[Records shown — start]

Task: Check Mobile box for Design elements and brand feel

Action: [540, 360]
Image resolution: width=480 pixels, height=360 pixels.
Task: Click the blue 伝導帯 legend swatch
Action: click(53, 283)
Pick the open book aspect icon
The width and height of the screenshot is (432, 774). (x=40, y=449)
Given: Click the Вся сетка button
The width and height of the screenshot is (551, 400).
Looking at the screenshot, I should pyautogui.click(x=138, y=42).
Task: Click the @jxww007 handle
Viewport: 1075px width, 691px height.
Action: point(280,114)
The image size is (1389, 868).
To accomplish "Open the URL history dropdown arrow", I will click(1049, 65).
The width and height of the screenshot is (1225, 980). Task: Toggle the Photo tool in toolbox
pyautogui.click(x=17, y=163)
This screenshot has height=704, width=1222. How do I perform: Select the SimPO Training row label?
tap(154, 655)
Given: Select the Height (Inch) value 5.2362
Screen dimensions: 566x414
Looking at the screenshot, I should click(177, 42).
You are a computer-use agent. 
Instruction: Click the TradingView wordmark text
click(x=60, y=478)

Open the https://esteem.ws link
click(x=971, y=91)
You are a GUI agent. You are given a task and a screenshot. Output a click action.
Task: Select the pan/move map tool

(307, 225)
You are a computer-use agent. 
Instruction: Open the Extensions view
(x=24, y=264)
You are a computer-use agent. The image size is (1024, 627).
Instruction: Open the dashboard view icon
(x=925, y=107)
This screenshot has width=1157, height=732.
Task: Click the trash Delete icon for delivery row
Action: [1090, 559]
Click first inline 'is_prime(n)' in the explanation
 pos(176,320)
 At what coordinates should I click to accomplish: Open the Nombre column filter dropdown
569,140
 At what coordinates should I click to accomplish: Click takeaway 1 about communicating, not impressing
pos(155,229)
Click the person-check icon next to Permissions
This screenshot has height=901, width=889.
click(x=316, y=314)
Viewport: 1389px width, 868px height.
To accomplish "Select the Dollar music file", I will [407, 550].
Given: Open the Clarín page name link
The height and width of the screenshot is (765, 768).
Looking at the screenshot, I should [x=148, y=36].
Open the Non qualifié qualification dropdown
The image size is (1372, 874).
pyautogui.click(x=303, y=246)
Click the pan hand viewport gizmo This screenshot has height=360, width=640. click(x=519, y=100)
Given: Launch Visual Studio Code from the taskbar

[Records shown — finish]

Using the data above, tally the lines that contain the string "will" and state only the result.

# Task result:
2